“Street artists aren’t trying to push any sort of message. They’re trying to make their audience think and everyone has their own interpretation,” Nan E.’21 emphasized during her presentation at the ColLAB symposium. Nan was among several students who traveled to New York City to study street art and to learn about today’s artists. There is no better place to immerse oneself in street art culture than the Big Apple. Students were able to visit Coney Island, the Bushwick Collective, Chinatown, Little Italy, SoHo, and Williamsburg all during their stay in New York. They also participated in several street art workshops where they were able to learn about different styles, techniques, and methods of creating street art. Students met Jerkface, Bishop, and Nock. They also were able to meet with Brett Stein, the founder of a company called New York State of Mind, who taught them how to screen print and discussed the process of creating his own company.
Elizabeth Perkins, the ColLAB leader, put much time and energy setting up a rewarding and busy ColLAB for her students. It took her six months to gather all of the artists she wanted her students to explore and to find authentic tour guides. Perkins expressed how she was inspired to create this ColLAB from a class she took in college surrounding nontraditional art and her time abroad in Berlin where street art is an incredible part of the culture.
“I think it’s really cool that street artists make art for the public and you don’t have to be a part of this elite community to interact with the art. It’s a way for everyone to get involved, and I think it’s a great way to use your voice without words. I think it connects more with our pop culture or just what is happening in the world today and is way more relevant than renaissance art.”

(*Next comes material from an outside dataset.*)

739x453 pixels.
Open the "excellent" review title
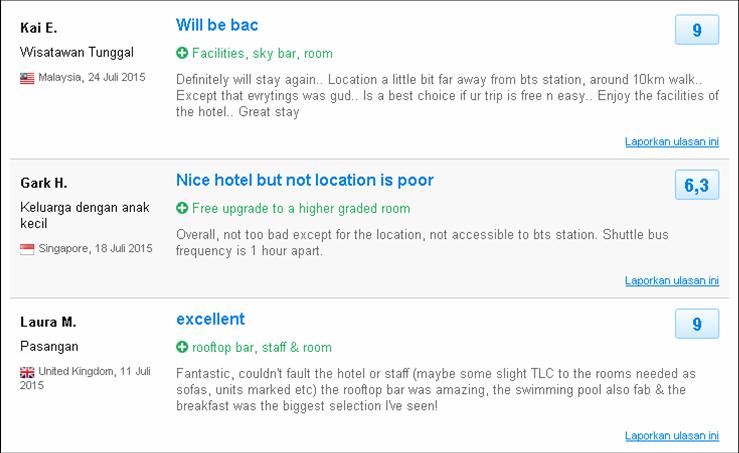point(211,319)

The group also watched selected documentaries together and learned about different issues facing the street art community. For example, when studying the Bushwick Collective, students learned about the gentrification of this Brooklyn neighborhood and how street art has become a contributing factor. As more renowned street artists have put their work up in this neighborhood, more people have flocked to the area to see the art which has brought more money, advertisements, and tourism to Brooklyn. One unfortunate side effect of this gentrification on the street art was highlighted by Nan.
“People were putting advertisements over artist’s murals which was sad to see because street artists spend a lot of time on their art.”
Students were encouraged to connect real-world issues such as gentrification to observations they made while in the city. They also began to think about art in a differently. During one workshop, the students were asked to incorporate body movements, and change their body language while they painted. This form of art was something none of the students, nor Ms. Perkins had seen before, but they were all willing to try. Linet C.’20 is just one of the students who benefited from this exposure to new forms and methods of art. She did not have much experience with creating art before this ColLAB and when asked what her biggest takeaway is from her time in New York is, Linet expressed the freedom and empowerment she felt while working on her own art.
“There was this feeling I got when I had the spray can in my hand and I was able to do whatever I wanted with it.”
Upon returning to The Winchendon School campus, the students immediately began working on a mural of their own that incorporated many of the techniques they learned while in New York. This mural will be displayed at the new Brooklyn campus. And when you’re on The Winchendon School campus in Massachusetts, keep your eye out for the mural the group painted here.